"It seems like at least for this kind of large-scale, complex application, the cost of pervasive runtime bounds checking is negligible."
Right. The myth that bounds checking is expensive may have come from some terrible compilers in the early days. Berkeley Pascal was a notable example. Each bounds check was a subroutine call.
The common cases for bounds checks are:
- It's in an inner loop iterating over arrays. That's the case where the highest percentage of the time goes into the bounds check. It's also the case likely to be optimized out. This is the case people worry about.
- It's in code that doesn't do a lot of subscript operations. So it doesn't matter.
- It's in non-optimizable code that does a lot of subscript operations. That's unusual, but it does come up. An modern case might be Unreal Engine's Nanite meshes, which have lots of small offsets within the data stream. On the other hand, if you don't check that stuff, it's a great attack vector.
If even our performance-critical code moves to languages that always bounds-check, perhaps that will put pressure on ISA designers to add instructions for never-taken branches that just don't participate in any of the branch prediction logic. You'll always get a mispredict on failed bounds checks or final loop condition checks, but you'll avoid causing mispredictions elsewhere.
Yes, some architectures (including x86) have instructions that hint to the branch predictor, but I think they still end up influencing branch predictor state.
This is the sort of thing shamefully absent from RISC-V. Shameful because its designers were in a position to know better.
There are four versions of a conditional branch: to be predicted, almost always taken, almost never taken, and too random to waste a predictor on. Compilers nowadays have "likely" and "unlikely" intrinsics, but offer, yet, none for the last. I think x86 now ignores its "likelihood" branch prefix because back when introduced
it was too often wrong; and now compilers don't emit it because it they know it is ignored.

> [DATA SUPPLIED]

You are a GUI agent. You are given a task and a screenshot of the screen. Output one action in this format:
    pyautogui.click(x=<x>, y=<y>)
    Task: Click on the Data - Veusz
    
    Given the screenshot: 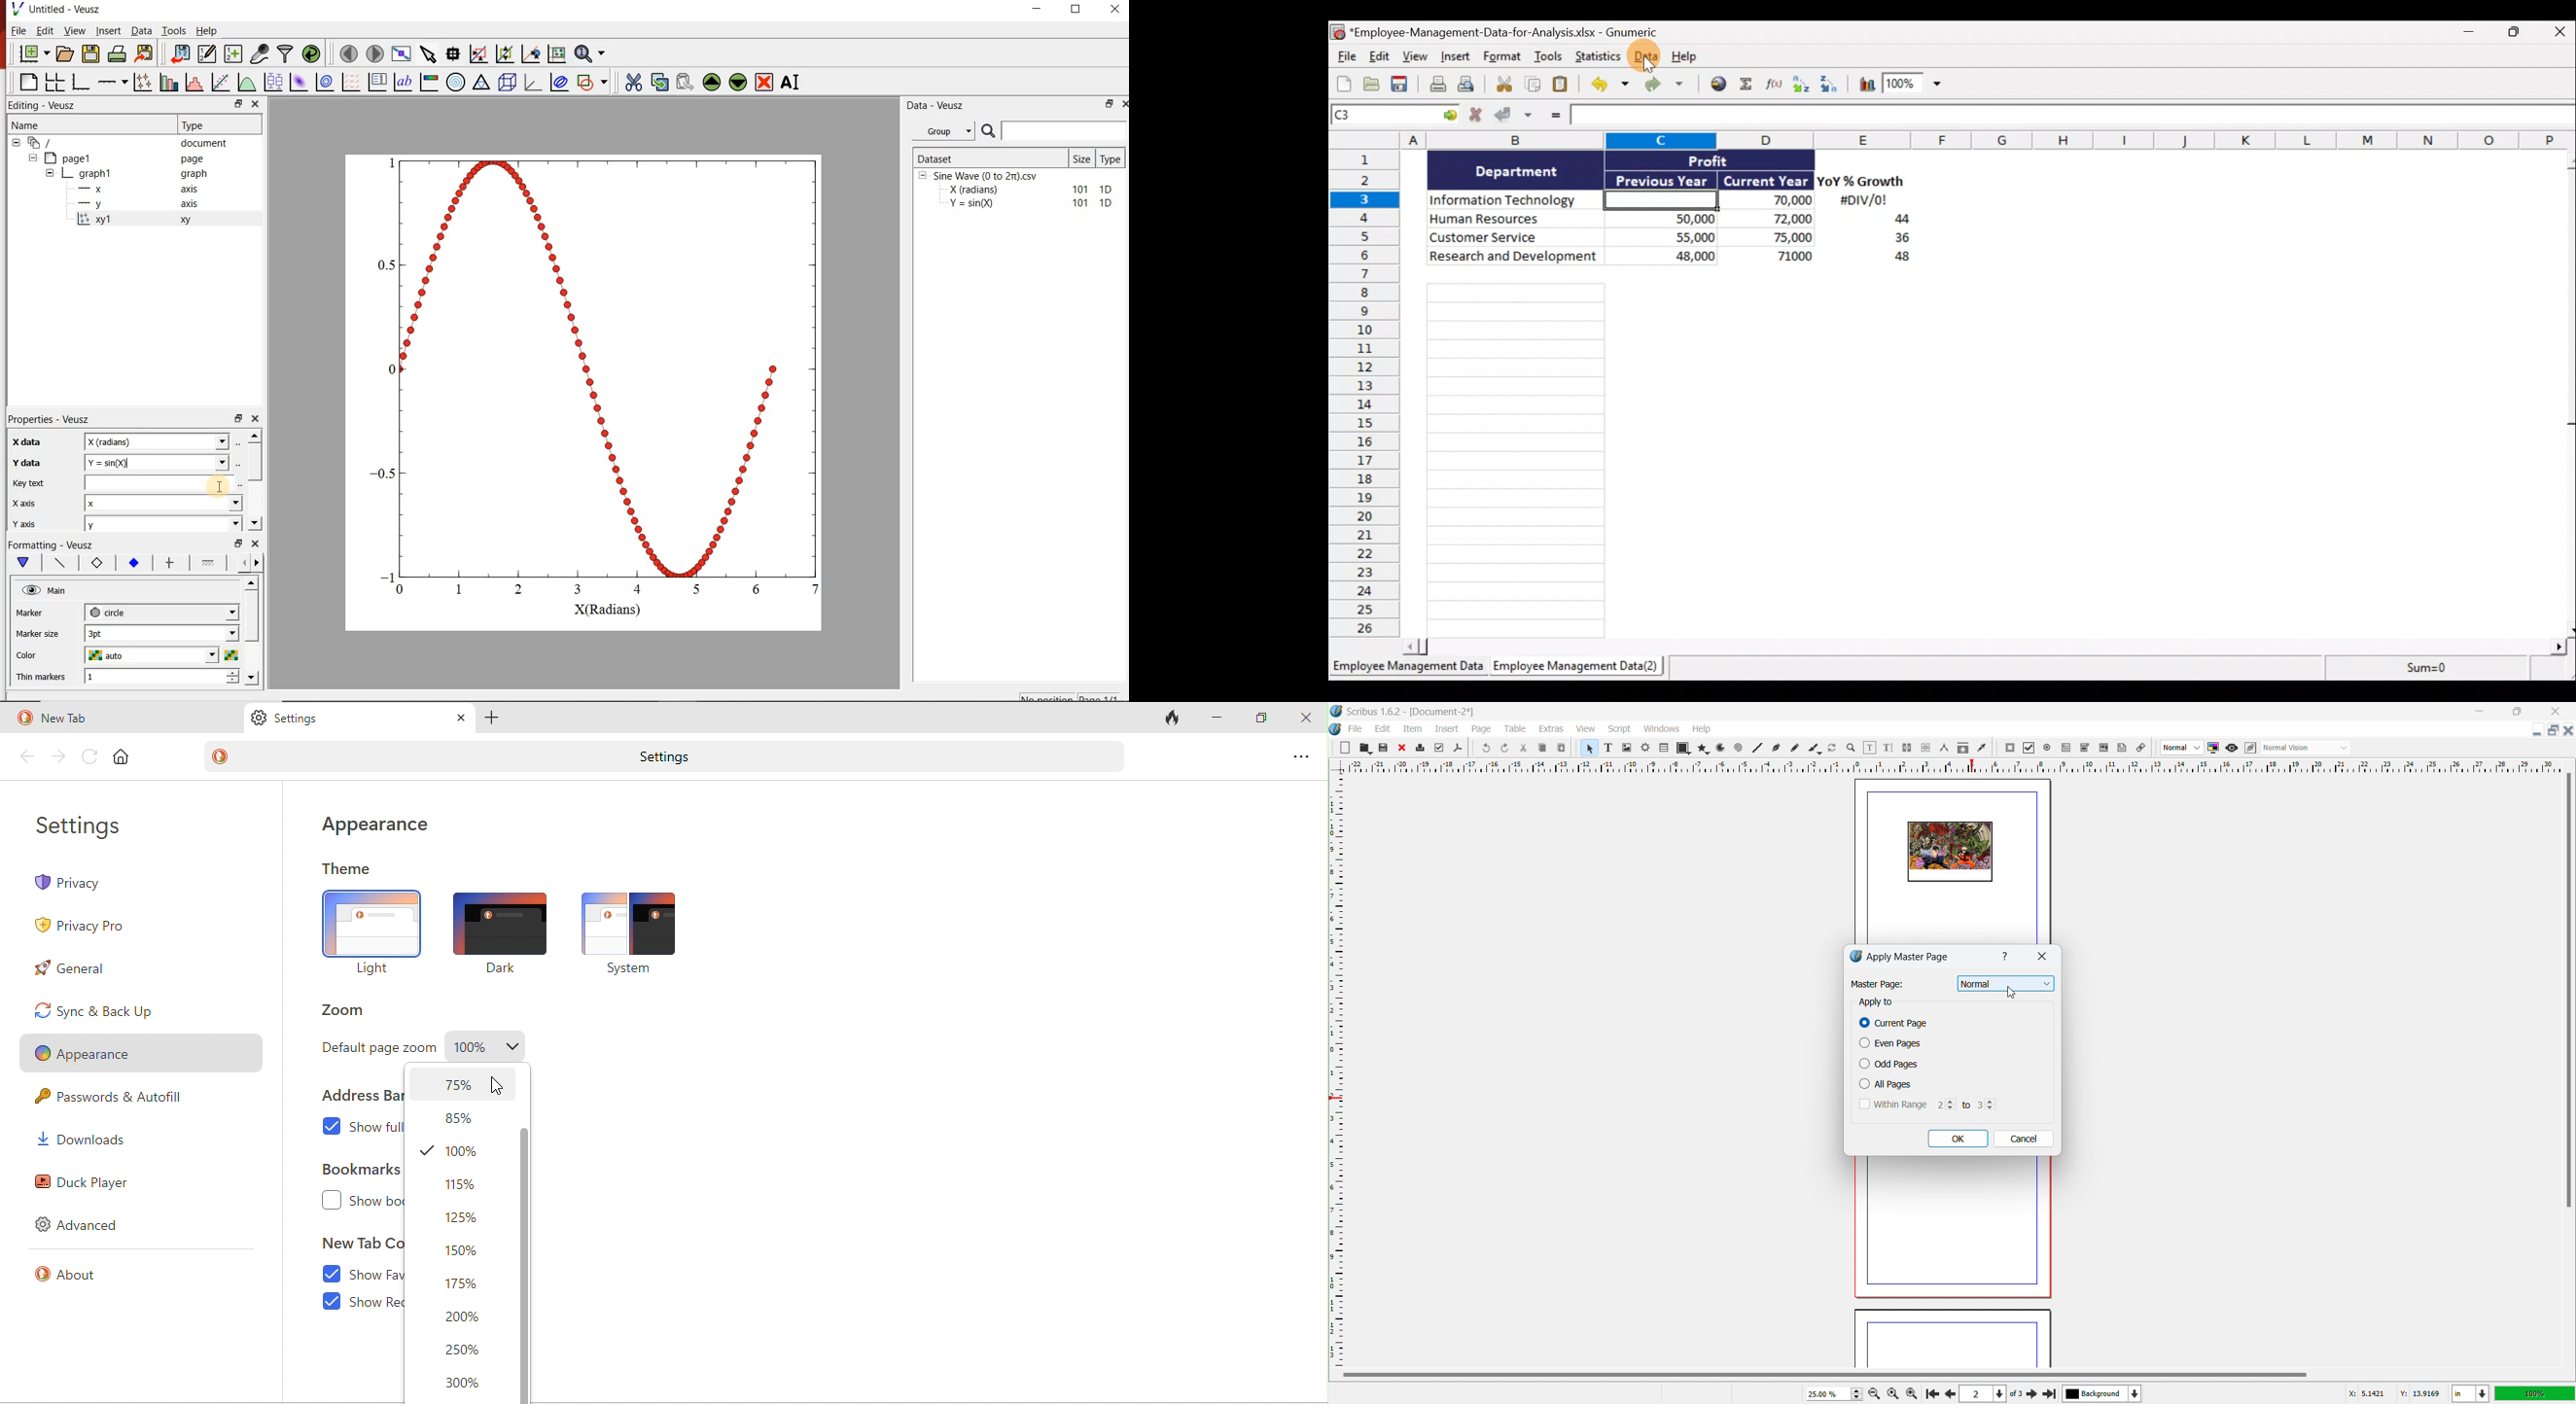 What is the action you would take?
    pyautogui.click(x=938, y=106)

...

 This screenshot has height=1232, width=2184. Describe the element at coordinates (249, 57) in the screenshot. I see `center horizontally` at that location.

==

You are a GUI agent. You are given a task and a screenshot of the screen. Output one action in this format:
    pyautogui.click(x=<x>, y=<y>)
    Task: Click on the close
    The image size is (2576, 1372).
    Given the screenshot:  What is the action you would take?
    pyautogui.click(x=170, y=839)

> [GIVEN REQUEST]
Name every version of a conditional branch given in the bounds-checking thread.

> [REPLY TO THE TASK]
- To be predicted
- Almost always taken
- Almost never taken
- Too random to waste a predictor on